I re-read your post, and it seems to me that while you’re absolutely right about the need to have an ironclad way of printing filenames so they can be cut-and-pasted back into the (a?) shell, the example you’ve cited isn’t actually broken.

The code of Filename.quote only ever uses single-quotes: that’s why it appears better in strings:

# Filename.quote "foo";;
- : string = "'foo'"
# Filename.quote "foo'bar";;
- : string = "'foo'\\''bar'"

The minute you use a single-quote in a string, Filename.quote 's output in strings gets ugly too.

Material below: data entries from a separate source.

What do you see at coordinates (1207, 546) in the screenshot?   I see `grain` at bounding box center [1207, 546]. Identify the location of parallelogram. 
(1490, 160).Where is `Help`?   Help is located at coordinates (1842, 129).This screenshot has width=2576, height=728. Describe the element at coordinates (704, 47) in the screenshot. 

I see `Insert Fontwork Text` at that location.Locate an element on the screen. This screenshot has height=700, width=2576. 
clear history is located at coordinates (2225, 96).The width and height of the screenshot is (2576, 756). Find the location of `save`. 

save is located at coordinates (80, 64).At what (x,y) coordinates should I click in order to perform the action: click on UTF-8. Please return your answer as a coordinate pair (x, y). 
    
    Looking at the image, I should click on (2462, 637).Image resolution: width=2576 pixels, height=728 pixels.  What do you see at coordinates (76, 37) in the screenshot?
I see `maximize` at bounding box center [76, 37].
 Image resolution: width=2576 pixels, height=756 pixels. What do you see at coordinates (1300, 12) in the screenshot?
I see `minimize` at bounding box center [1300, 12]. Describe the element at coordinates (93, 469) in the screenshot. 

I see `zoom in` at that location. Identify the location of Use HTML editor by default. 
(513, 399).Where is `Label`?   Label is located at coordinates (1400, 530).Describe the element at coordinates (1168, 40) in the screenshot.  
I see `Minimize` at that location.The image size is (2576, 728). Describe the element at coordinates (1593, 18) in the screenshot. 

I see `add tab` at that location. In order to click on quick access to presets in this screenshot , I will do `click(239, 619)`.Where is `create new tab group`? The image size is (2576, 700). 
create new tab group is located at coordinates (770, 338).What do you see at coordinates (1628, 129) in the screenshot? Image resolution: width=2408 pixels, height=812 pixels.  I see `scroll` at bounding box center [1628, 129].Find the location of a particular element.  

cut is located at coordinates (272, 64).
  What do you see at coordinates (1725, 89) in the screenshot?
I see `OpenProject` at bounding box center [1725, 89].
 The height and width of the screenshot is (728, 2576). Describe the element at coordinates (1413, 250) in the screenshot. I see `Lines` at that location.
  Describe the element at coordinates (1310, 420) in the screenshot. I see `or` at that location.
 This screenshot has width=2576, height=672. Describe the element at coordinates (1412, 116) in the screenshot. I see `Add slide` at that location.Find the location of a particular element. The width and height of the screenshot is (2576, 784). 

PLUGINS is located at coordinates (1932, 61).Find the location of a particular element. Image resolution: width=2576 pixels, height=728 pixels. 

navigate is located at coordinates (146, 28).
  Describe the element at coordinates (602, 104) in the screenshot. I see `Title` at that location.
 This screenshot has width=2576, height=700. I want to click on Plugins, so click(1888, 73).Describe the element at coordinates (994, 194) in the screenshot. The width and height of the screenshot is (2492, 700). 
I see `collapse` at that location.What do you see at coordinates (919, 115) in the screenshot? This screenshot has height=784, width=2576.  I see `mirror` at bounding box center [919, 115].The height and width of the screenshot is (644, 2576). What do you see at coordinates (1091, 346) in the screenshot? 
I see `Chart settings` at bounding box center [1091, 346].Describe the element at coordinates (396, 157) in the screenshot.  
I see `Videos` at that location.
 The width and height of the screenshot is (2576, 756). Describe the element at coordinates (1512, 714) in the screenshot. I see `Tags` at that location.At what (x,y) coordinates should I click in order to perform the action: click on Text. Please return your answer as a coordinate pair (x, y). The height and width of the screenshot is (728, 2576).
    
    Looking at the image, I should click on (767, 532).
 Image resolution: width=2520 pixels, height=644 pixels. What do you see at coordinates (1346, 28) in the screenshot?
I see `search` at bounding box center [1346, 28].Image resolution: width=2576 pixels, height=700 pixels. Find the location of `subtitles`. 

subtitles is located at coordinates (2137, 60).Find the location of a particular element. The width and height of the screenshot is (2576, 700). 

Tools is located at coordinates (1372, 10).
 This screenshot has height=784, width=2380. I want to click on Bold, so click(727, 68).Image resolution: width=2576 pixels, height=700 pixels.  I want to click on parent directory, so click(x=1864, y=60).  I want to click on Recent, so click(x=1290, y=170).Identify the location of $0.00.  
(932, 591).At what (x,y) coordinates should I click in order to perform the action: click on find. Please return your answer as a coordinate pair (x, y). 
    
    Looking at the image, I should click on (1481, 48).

I think it’s a nice idea to want the contents of quoted filenames in OCaml strings output by the toplevel as part of pretty-printing values, to look “right” (cut-and-paste-able back into the shell). But that’s much, much less important than getting the output of OCaml programs that print output directly, to look right. And I say that, even though I use the toplevel religiously for debugging all the code I write.

I’d go further, and say that what this quoting mechanism should do, is to choose single-quotes when the content does not contain single-quotes, double-quotes when the content does not contain double-quotes, and … some default when both are present.